Modifications for the Kenwood TH-F6

exerpts from:

Extended transmit for TH-F6A

This mod expand the frequency range to:

TH-F6A can receive 142-152, 216-235, 420-450 MHz on A-band.
TH-F6A can transmit 137-174, 216-235, 410-470 MHz.
TH-F7E can receive 137-174, 410-470 MHz on A-band.
TH-F7E can transmit 137-174, 410-470 MHz.

First remove the grey plastic Mic speaker Cover on the side of the radio (trust me if you forget it will be impossible to get it apart!).
Then the ant. and the vol tunning knob and the nuts below then, take the battery off and remove the two screws below the battery pack.
Take the cover off very slow cause you damage the speaker wire if you mess up and go fast!.. You can leave the speaker connnected, just push the top part off to the side very gently!

Once in the radio look over to the left side below the Mic...

You will see a series of three diodes remove the top one (See photos)

Look below the last diode and you will see a chip resistor (See photos)

I heated them very quick and placed a thin jewelers screwdrive under neeth and it came right off the board.

Just another note, make sure that the joystick mounts correct or else it might not function correct.

These mods WILL reset and initialise the memory contents.
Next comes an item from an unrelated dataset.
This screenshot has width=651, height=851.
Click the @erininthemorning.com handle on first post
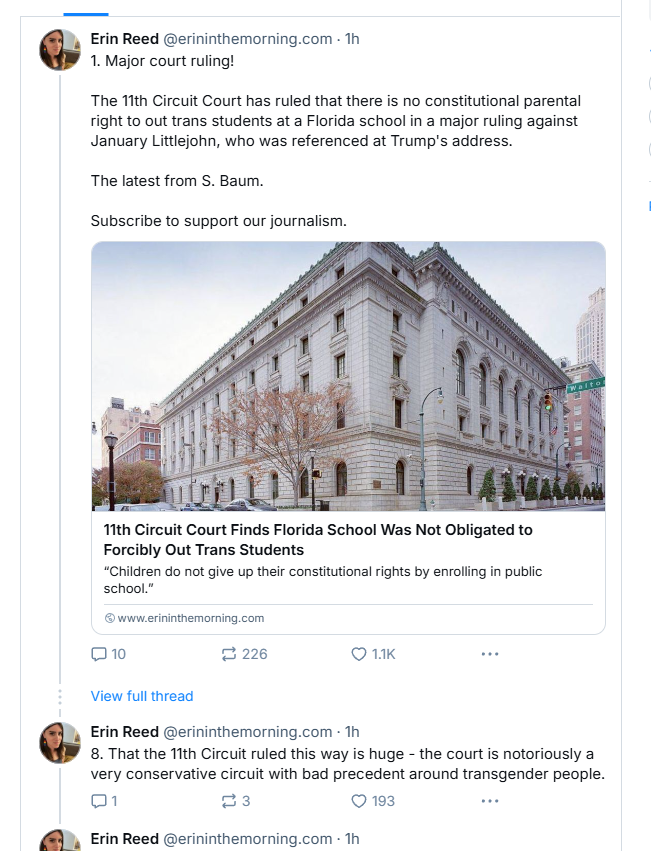tap(247, 39)
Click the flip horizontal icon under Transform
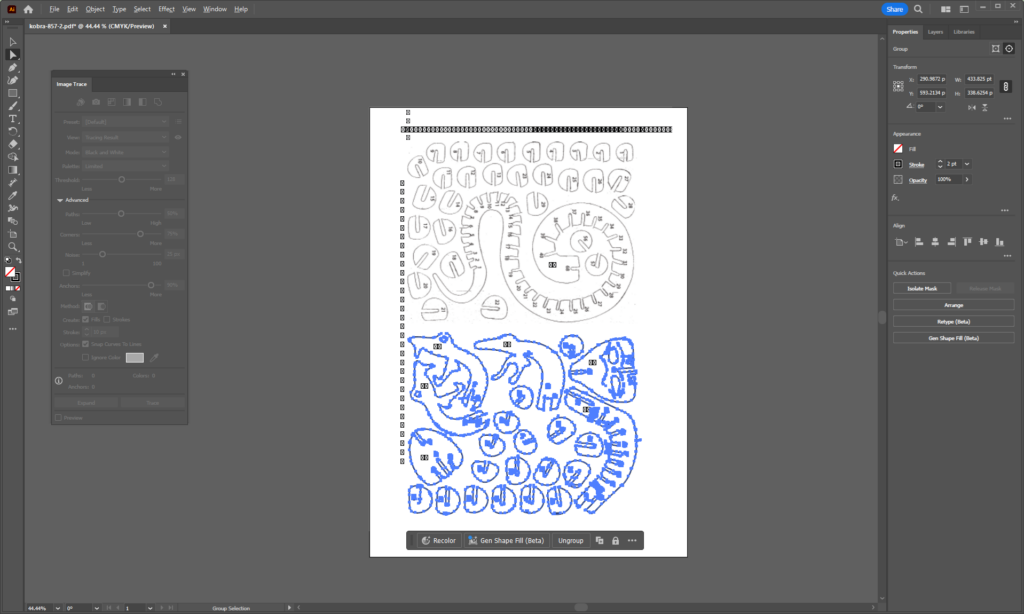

So, write down important memory channel frequencies before performing the mod.


  PC-programming cable for Kenwood TH-G71A / TH-F6A

*Note: The interface described here has been verified to work on the TH-G71 and also the the TH-F6A/TH-F7E.

Cable Hookup


I wanted to make my own cable to program my Kenwood TH-G71A ham radio with a PC, but the owner's manual simply did not show the pinout needed for the connector plugs. I searched the web but was not able to find this information but I did discover that several other radios used an RS-232-to-logic (0-3.3V) level-shifter and a Full-duplex serial connection (separate RXD / TXD), and found schematics for such interfaces for other radios. I also found a device called the "MAK interface" which claimed to work with the TH-G71A, and the web site listed an interface cable.

With these clues, and after studing the signals coming out of the radio (and lots of debug time ...), I finally figured out the plug connections at the radio end.

I was able to use basically the same interface schematic that was claimed to work for the Kenwood PG-4S cable (which is used for the TM-G707 / TM-V7 radios instead of the Kenwood TH-G71).

Refer to for the schematic for the PG-4S interface:

The DB-9 connector to the PC is the same, but the connector on radio side is different. (Instead of the 6-pin mini-DIN connector, use the 2.5mm and 3.5mm phono plugs for the TH-G71)

Refer to Drawing at the URL above (Tate Belden's site), right hand side, starting at the top:

  1. Ignore the tie between pins 4 and 5 of the mini-DIN connector. (There is no such tie on the TH-G71 Cable)

  2. The interface's "TXD" goes to Ring of 2.5mm plug. (cathode of the diode on the interface)

  3. The interface's "RxD" goes to the Shield of 3.5mm plug. (collector of NPN on interface) (Or just use a mono 1/8" jack and connect this to the shield!)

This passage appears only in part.